» WHAT YOU ARE ASKED TO DO
Exactness is required throughout. Return every record once more.
[MATERIAL FOR THIS EXERCISE — start]
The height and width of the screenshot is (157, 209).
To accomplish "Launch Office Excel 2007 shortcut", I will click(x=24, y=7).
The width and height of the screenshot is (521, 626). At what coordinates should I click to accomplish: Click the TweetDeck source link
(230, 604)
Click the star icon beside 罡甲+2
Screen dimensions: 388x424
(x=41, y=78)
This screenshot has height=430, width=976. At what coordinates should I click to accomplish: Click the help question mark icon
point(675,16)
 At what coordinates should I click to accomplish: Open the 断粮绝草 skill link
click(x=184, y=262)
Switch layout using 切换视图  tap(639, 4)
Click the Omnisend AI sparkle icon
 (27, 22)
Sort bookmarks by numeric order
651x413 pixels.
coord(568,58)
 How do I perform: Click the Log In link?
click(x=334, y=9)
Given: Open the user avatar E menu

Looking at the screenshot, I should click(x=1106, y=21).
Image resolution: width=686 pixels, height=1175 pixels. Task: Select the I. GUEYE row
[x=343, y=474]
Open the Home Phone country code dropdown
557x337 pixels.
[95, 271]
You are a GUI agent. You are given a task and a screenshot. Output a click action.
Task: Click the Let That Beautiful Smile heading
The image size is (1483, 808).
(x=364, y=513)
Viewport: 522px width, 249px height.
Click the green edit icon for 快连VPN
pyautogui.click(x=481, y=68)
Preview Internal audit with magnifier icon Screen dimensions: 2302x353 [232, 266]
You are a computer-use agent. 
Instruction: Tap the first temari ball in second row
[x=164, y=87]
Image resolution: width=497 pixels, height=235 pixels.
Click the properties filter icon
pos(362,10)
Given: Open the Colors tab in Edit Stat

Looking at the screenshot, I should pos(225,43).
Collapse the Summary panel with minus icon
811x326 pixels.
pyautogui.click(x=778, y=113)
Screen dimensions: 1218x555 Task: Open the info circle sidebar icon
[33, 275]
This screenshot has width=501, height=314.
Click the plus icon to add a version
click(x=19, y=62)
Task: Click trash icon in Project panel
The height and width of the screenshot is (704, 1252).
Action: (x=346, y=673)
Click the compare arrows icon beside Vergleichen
[MATERIAL FOR THIS EXERCISE — finish]
» FINAL ANSWER
The height and width of the screenshot is (157, 209).
To accomplish "Launch Office Excel 2007 shortcut", I will click(x=24, y=7).
The width and height of the screenshot is (521, 626). At what coordinates should I click to accomplish: Click the TweetDeck source link
(230, 604)
Click the star icon beside 罡甲+2
Screen dimensions: 388x424
(x=41, y=78)
This screenshot has height=430, width=976. At what coordinates should I click to accomplish: Click the help question mark icon
point(675,16)
 At what coordinates should I click to accomplish: Open the 断粮绝草 skill link
click(x=184, y=262)
Switch layout using 切换视图  tap(639, 4)
Click the Omnisend AI sparkle icon
 (27, 22)
Sort bookmarks by numeric order
651x413 pixels.
coord(568,58)
 How do I perform: Click the Log In link?
click(x=334, y=9)
Given: Open the user avatar E menu

Looking at the screenshot, I should click(x=1106, y=21).
Image resolution: width=686 pixels, height=1175 pixels. Task: Select the I. GUEYE row
[x=343, y=474]
Open the Home Phone country code dropdown
557x337 pixels.
[95, 271]
You are a GUI agent. You are given a task and a screenshot. Output a click action.
Task: Click the Let That Beautiful Smile heading
The image size is (1483, 808).
(x=364, y=513)
Viewport: 522px width, 249px height.
Click the green edit icon for 快连VPN
pyautogui.click(x=481, y=68)
Preview Internal audit with magnifier icon Screen dimensions: 2302x353 [232, 266]
You are a computer-use agent. 
Instruction: Tap the first temari ball in second row
[x=164, y=87]
Image resolution: width=497 pixels, height=235 pixels.
Click the properties filter icon
pos(362,10)
Given: Open the Colors tab in Edit Stat

Looking at the screenshot, I should pos(225,43).
Collapse the Summary panel with minus icon
811x326 pixels.
pyautogui.click(x=778, y=113)
Screen dimensions: 1218x555 Task: Open the info circle sidebar icon
[33, 275]
This screenshot has width=501, height=314.
Click the plus icon to add a version
click(x=19, y=62)
Task: Click trash icon in Project panel
The height and width of the screenshot is (704, 1252).
Action: (x=346, y=673)
Click the compare arrows icon beside Vergleichen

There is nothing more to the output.